THINGS TO DO:
A. Answer from the article below on the new auxiliary bishop, one line each:
(i) How old is Mgr Robson?
(ii) Where and on what date will his installation take place?
(iii) What episcopal motto has he adopted?
B. In the article below on the new auxiliary bishop, Mgr Robson recalls what the cardinal did for him early in his priesthood. List each of those things.

[Start of SELECTED EXTRACT]

BY Ian Dunn | May 11 2012 | 2 COMMENTS print
‘I will be a pilgrim for Christ’
Publication Date: 2012-05-11
Auxiliary bishop for St Andrews and Edinburgh named; installation a key moment in transition period
‘I will be a pilgrim for Christ’ is the pledge of the new auxiliary bishop of St Andrews and Edinburgh Archdiocese who will assist Cardinal Keith O’Brien.
Pope Benedict XVI appointed Mgr Stephen Robson, archdiocesan chancellor, to the role on Tuesday morning, and Cardinal O’Brien said his installation on June 9 would be a key moment in a period of transition for the Church in Scotland.
Cardinal O’Brien said that, as he approached his 75th birthday, he was ‘delighted’ Mgr Robson had been appointed his auxiliary bishop in order to ‘in the words of St Paul, make up what is lacking in my body for the body of the Church.’
Welcome support
When the cardinal announced the appointment of Mgr Robson, 61, at the Gillis Centre on Tuesday the news was greeted with cheers by the assembled staff.
Mgr Robson, who is also parish priest at Our Lady Star of the Sea, North Berwick and Our Lady of the Waves, Dunbar, told the SCO on Tuesday that he was ‘absolutely petrified’ at the prospect of becoming a bishop but that it was ‘tremendously affirming’ that the Holy Father had ‘seen some gifts in me to be able to appoint me here and I pray to God I can use the gifts that I have to support and serve the cardinal and the archdiocese.’
The cardinal said he had known Mgr Robson for more than 35 years and in that time ‘he has been involved with me in pastoral work and school work, seminary apostolate and during his further studies, literally everything a priest should be involved in.’
Privilege
Mgr Robson said it had been a ‘tremendous privilege’ to have been associated with the cardinal for the past 36 years.
“He was my spiritual director when I entered the seminary, he assisted at my ordination and gave the homily at the first Mass I preached,” he recalled. “I know he said he needs my help to make up something lacking in himself, but I will have to rely on the Good Lord because without Him I can’t think of anything lacking I can make up.”
Mgr Robson said he was also aware that he was taking on a tough role at a difficult time for the Church.
“Someone said to me that to become a bishop nowadays is to wear not a mitre but a crown of thorns,” he said. “Leadership in the Church is a difficult vocation but one which has to be done, in which the Lord asks us the message of the Church be preached in season and out.”
He has had adopted the Episcopal motto, Peregrinatio pro Christo—On pilgrimage for Christ.
Installation and change
The cardinal said that he is very much looking forward to Mgr Robson’s Episcopal installation at St Mary’s Cathedral, Edinburgh, on Saturday June 9, which will be a key moment in what is a period of transition for the Church in Scotland.

[End of SELECTED EXTRACT]
[Start of SUPPLIED ENTRIES]

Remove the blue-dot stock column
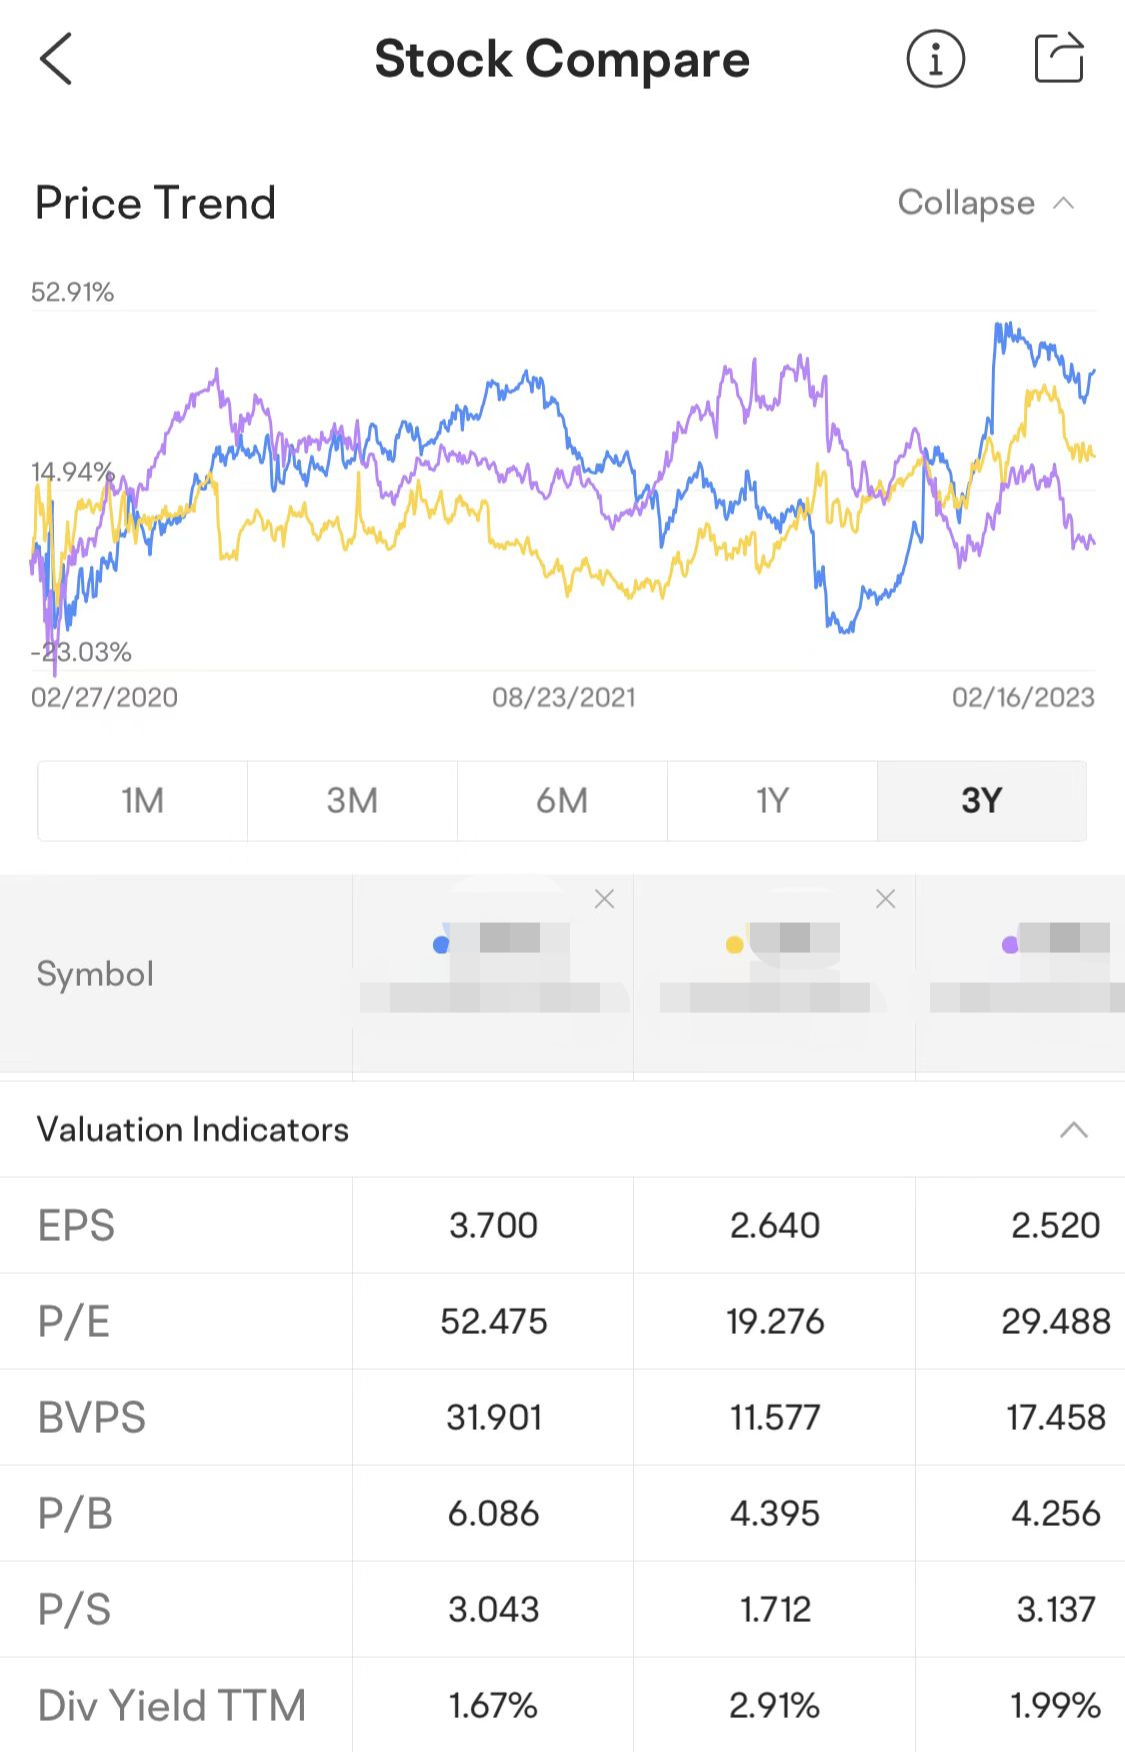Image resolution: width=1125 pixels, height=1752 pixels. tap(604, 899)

[End of SUPPLIED ENTRIES]
[Start of SUPPLIED ENTRIES]

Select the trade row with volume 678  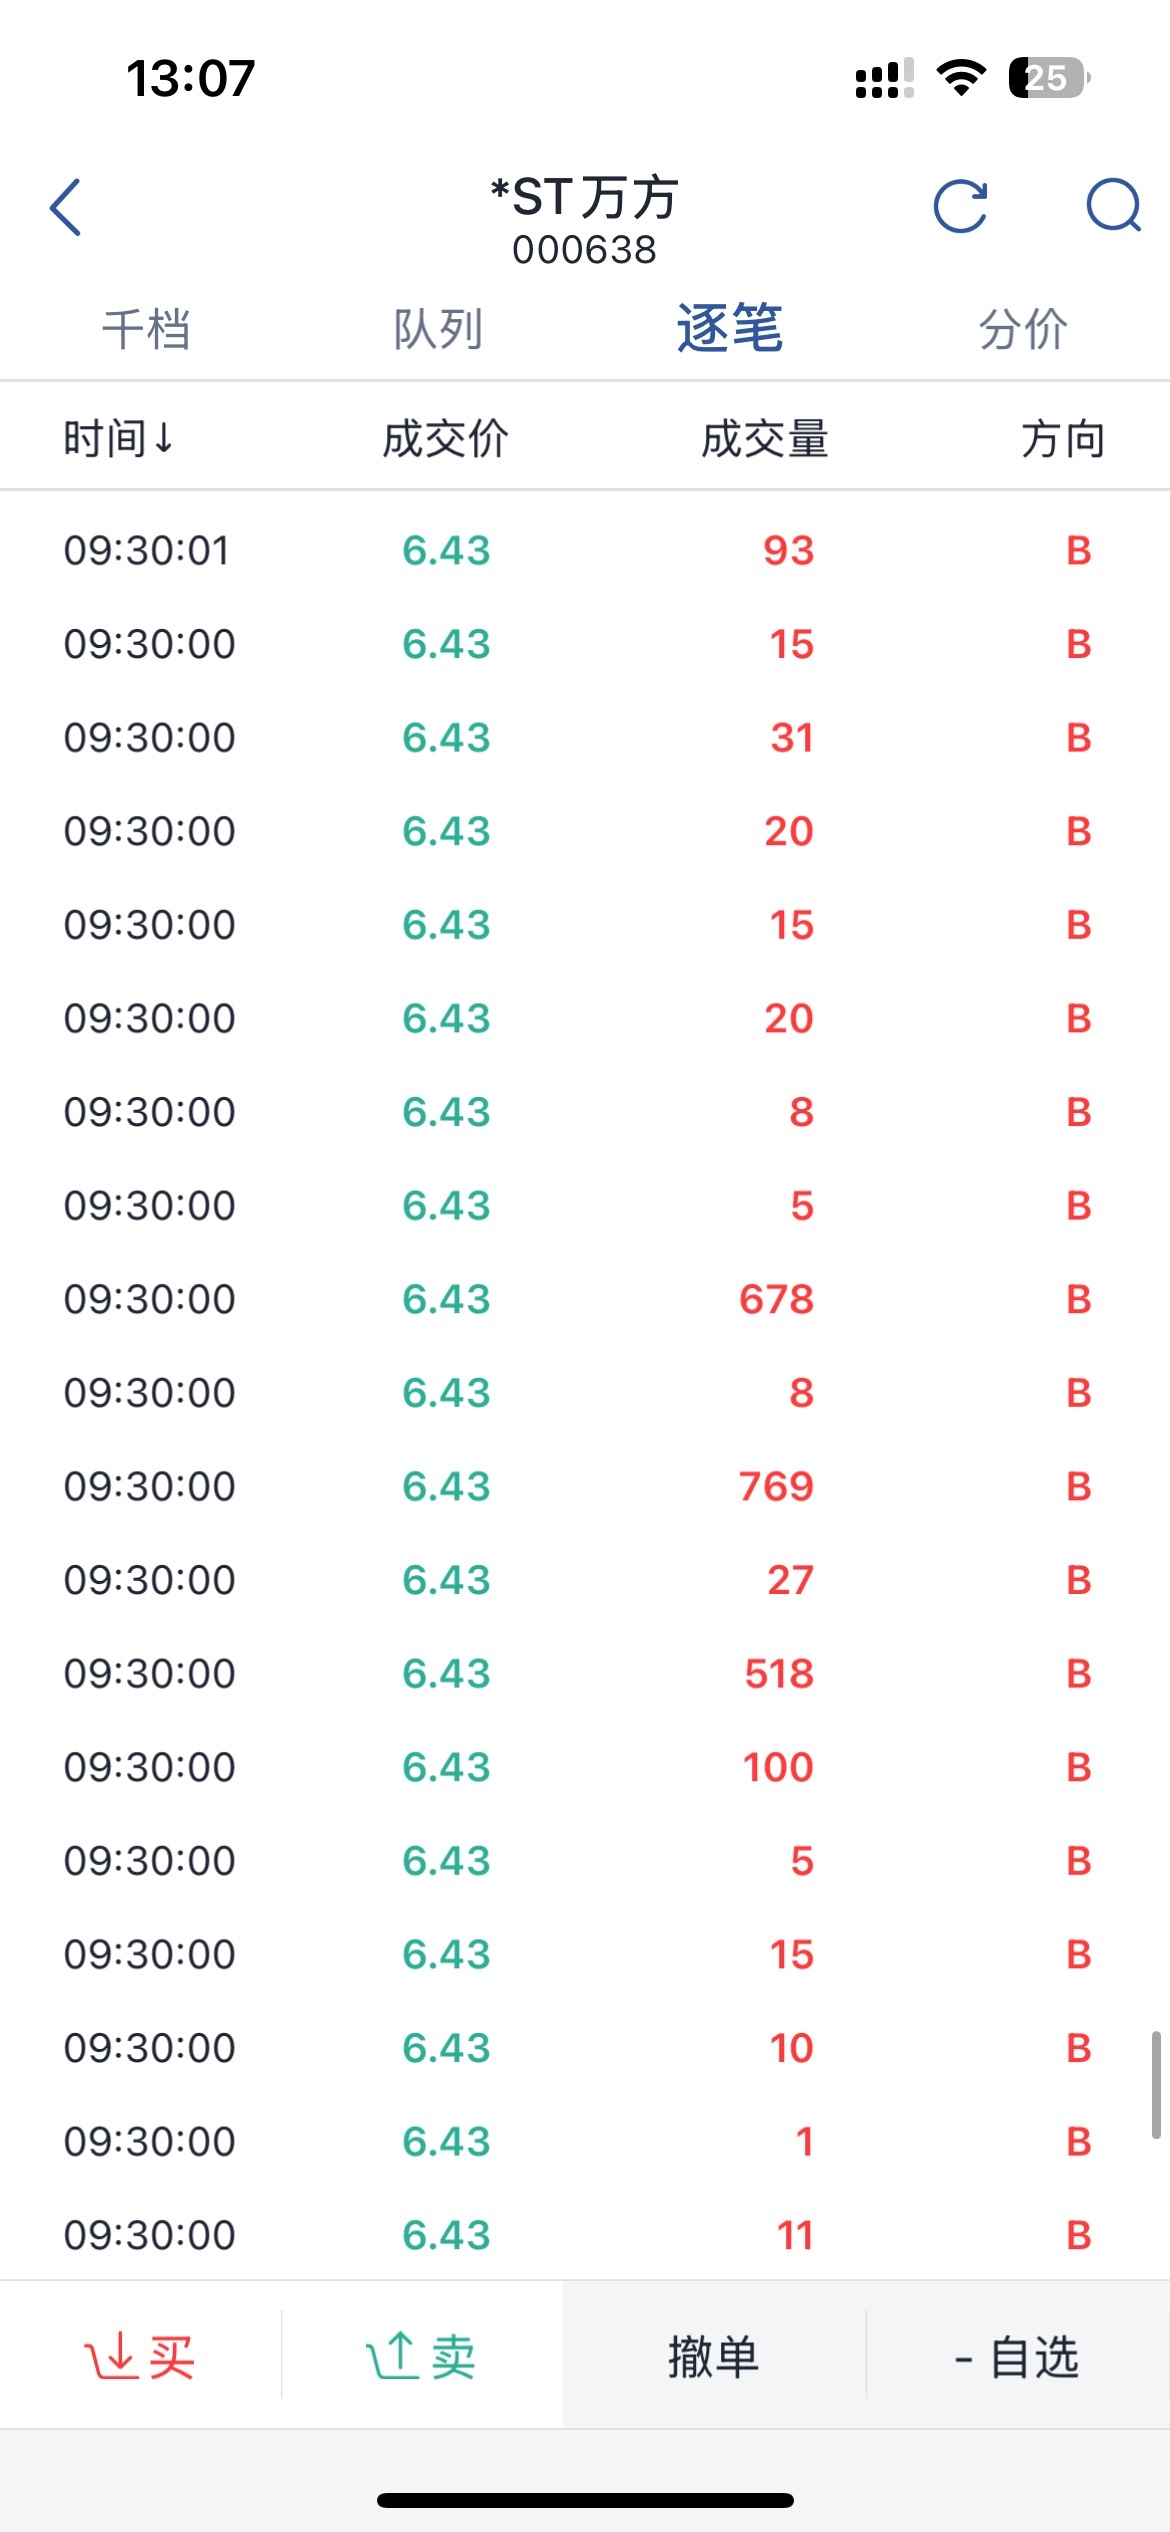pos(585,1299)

[End of SUPPLIED ENTRIES]

ANSWERS FOR THE TASKS:
A.
(i) 61
(ii) St Mary's Cathedral, Edinburgh, on Saturday June 9
(iii) Peregrinatio pro Christo (On pilgrimage for Christ)

B.
- He was his spiritual director when he entered the seminary.
- He assisted at his ordination.
- He gave the homily at the first Mass he preached.